## Material provided
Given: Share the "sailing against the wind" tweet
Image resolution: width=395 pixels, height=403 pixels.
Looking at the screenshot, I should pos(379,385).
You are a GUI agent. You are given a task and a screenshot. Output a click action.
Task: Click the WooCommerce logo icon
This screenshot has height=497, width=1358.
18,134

...

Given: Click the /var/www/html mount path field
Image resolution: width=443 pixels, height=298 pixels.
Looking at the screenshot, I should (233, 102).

## Work item
Repeat exactly the lines above from the one with "Image resolution: width=395" up to and including the one with "Task: Click the WooCommerce logo icon". No other line belongs in the reply.

## Task output
Image resolution: width=395 pixels, height=403 pixels.
Looking at the screenshot, I should pos(379,385).
You are a GUI agent. You are given a task and a screenshot. Output a click action.
Task: Click the WooCommerce logo icon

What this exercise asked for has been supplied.